All stories on this web site are purely FICTIONAL. The people depicted within these stories only exist in someone's IMAGINATION. Any resemblence between anyone depicted in these stories and any real person, living or dead, is an incredible COINCIDENCE too bizarre to be believed. If you think that you or someone you know is depicted in one of these stories it's only because you're a twisted perverted little fucker who sees conspiracies and plots where none exist. You probably suspect that your own MOTHER had sex with ALIENS and COWS and stuff. Well, she didn't. It's all in your head. Now take your tranquilizers and RELAX.
This story is another from the archives, and is not written by me.
Requests for just about anything concerning these posts will be ignored.
See the FAQ in a.s.s.d for more information. And stop sending talk
requests. Even when I'm logged in to this posting site, I usually
have the window closed, and if I don't, it's because I'm WORKING

Archive-name: wizards-1

Everything in this story is fictional, except for the way that magic
works. Since some of the wizards on the Net are not entirely sane,
I am not taking the risk of publicizing my True Name.




The Affairs of Wizards


"He's a wizard, of course he can. Don't meddle with wizards."

"I still bet he can't!"

"Oh, go on in then, see if he notices. I'll come in if there's any trouble."

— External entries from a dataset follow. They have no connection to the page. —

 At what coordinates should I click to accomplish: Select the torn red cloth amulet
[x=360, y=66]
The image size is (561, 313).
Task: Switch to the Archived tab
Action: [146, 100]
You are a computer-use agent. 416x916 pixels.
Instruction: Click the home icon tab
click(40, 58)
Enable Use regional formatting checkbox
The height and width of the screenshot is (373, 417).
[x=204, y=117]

Ania knocked gently on the door as she had been trained to, and then
pushed it open, entering a large room with a view of the sunset, across the
bay. On the comfortable hotel chaise longue was a man of early middle age,
reading The Journal of Thaumaturgical Topology in a plain house-robe of silk
and cotton, with no magical symbols on it that she could see. He glanced
up, smiled pleasantly, and waved vaguely at the low table beside him, where
she put down her tray with its jug of Northern wine and some crisp rolls.

"Will there be anything else, sir?"

Still silent, he shook his head, and she noticed again how his bronze hair
was turning white where it curled against his ears. The stiff green cotton of
her uniform rubbed against her upper legs, as she bobbed respectfully and
turned toward the door.

As she reached the door she stopped, and turned around.

If he *could*, he wasn't saying anything. He didn't *seem* to know.

He looked up at her, and smiled again. "Yes?"

She absolutely shouldn't, there could be trouble, but Birgit would surely
claim he knew, and she suddenly trusted his smile.

"Sir, *can* you tell?"

His eyebrows, which curled upward like rusty wire against his golden skin,
arched a little and his smile became wider.

"Can I tell what, Ania?"

He knew her name!---but wizards always know names, you learn that at
school. It didn't answer her question.

"Can you tell...about me..." he was still smiling, "can you tell if I'm
wearing panties?"

He blinked, and somehow his smile became deeper around the eyes.

"Do you mean, *do_I_know* if you are," he said, "or *can_I_tell*?"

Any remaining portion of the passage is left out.